We also found that EGRIS was significantly higher in patients in our cohort who required mechanical ventilation, which is consistent with previous studies in northern India and Japan.6, 19 In our study, the median EGRIS was 6.0 in 17 patients with ventilator support, compared to a median EGRIS of 4.3 in the Japanese study. Based on our results and previous studies,6,15,19,29 clinicians should be highly vigilant of respiratory failure and ready to start mechanical ventilation in patients with an EGRIS ≥5.

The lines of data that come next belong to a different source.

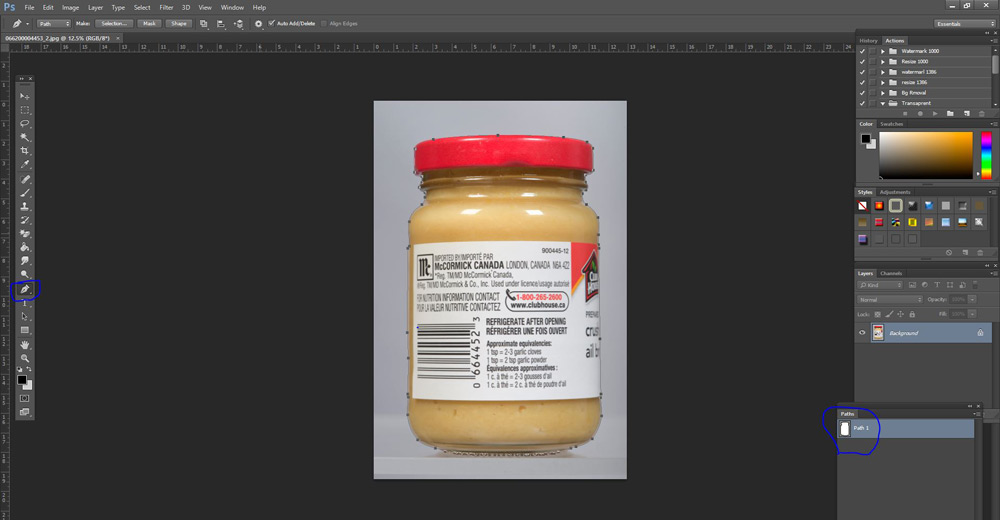1000x520 pixels.
Task: Select the Crop tool
Action: pyautogui.click(x=25, y=151)
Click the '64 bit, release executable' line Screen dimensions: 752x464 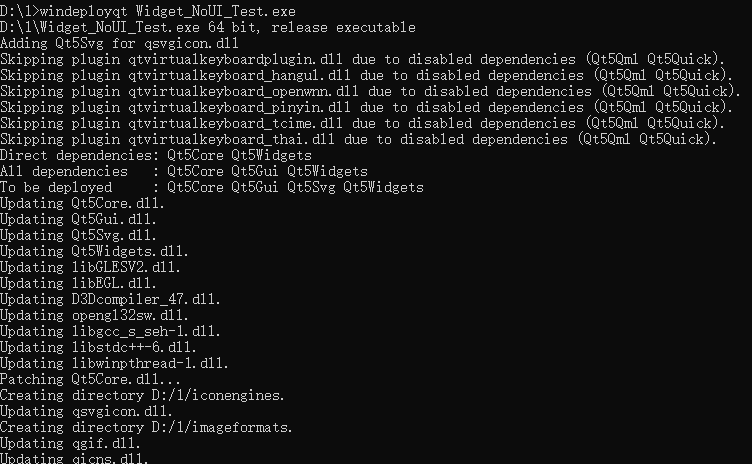[200, 27]
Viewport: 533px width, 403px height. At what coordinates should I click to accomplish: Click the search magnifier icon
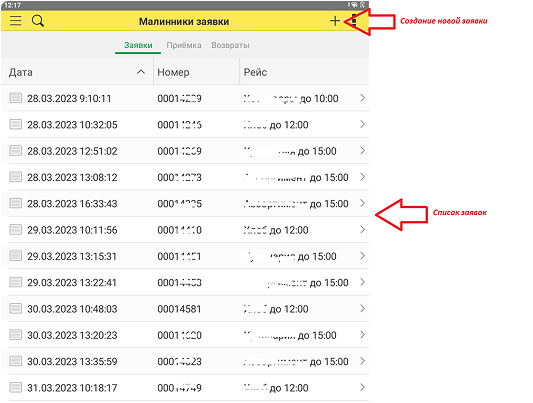tap(38, 21)
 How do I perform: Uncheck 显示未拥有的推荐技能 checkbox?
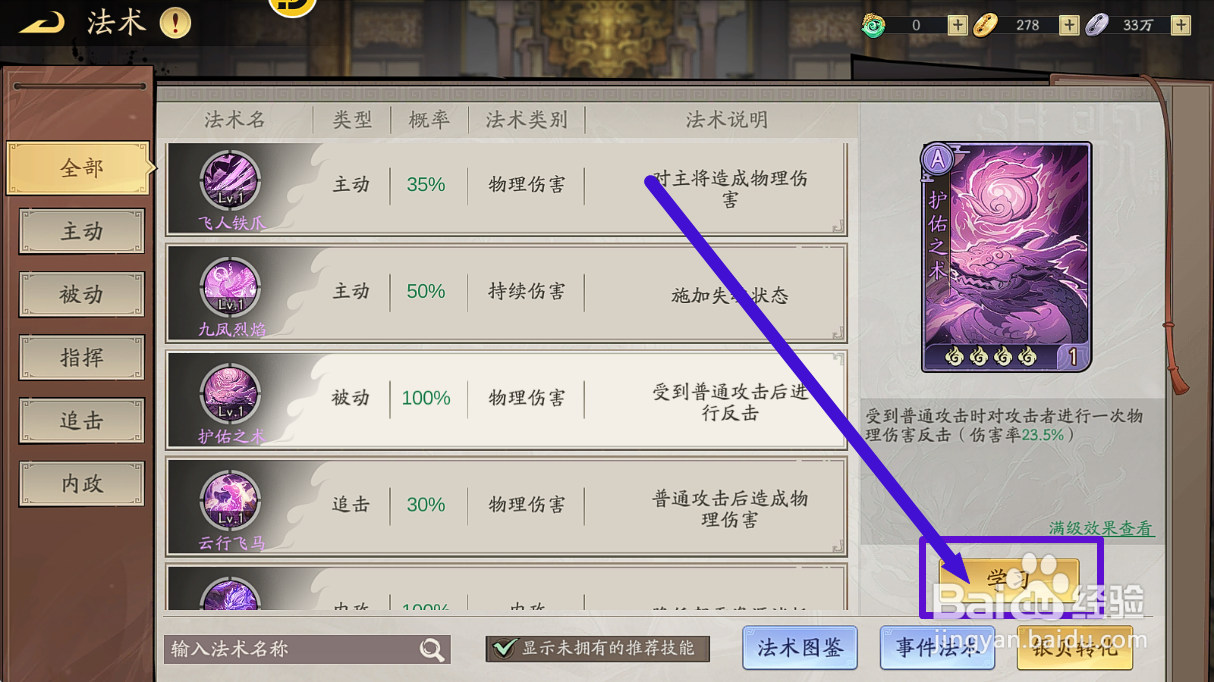coord(505,649)
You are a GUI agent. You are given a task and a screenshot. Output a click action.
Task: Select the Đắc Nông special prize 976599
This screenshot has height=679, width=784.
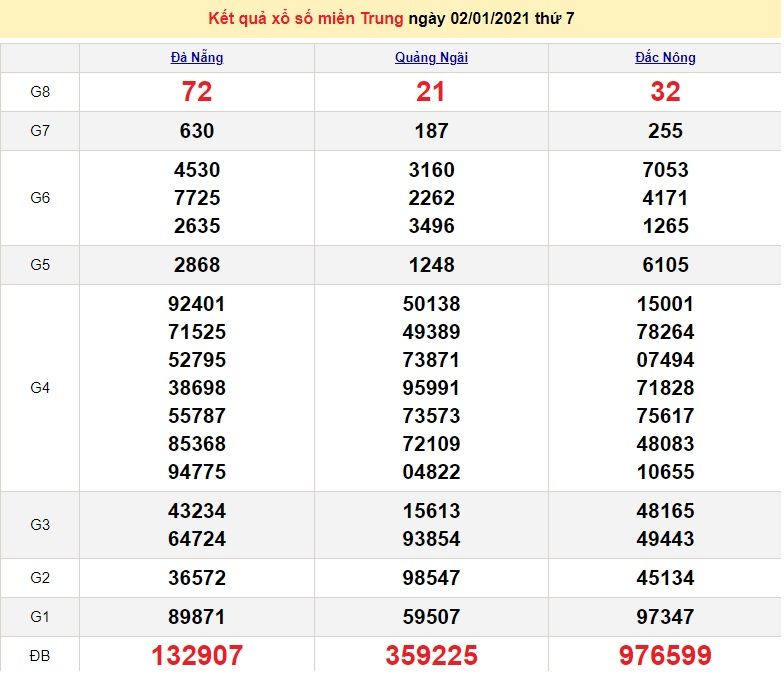pos(665,655)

Our study has some limitations. First, this was a single-centre, retrospective study restricted to southwestern China (Chongqing). Second, because the Children's Hospital of Chongqing Medical University is a regional paediatric medical centre, potential cases with mild phenotype might have been excluded because they had no need to visit this hospital. Therefore, a prospective, observational, multicentre cohort study is needed to further evaluate the prognostic models.
In conclusion, we demonstrated that the EGOS and mEGOS are valid models for predicting GBS outcomes at 6 months after disease onset and that the EGRIS is helpful in predicting the requirement for mechanical ventilation in patients during the acute phase, in the context of a paediatric population in China.
ACKNOWLEDGMENTS
We thank the patients and their families, and the help provided by all physicians in the course of medical treatment.
The authors have stated they had no interests that might be perceived as posing a conflict or bias.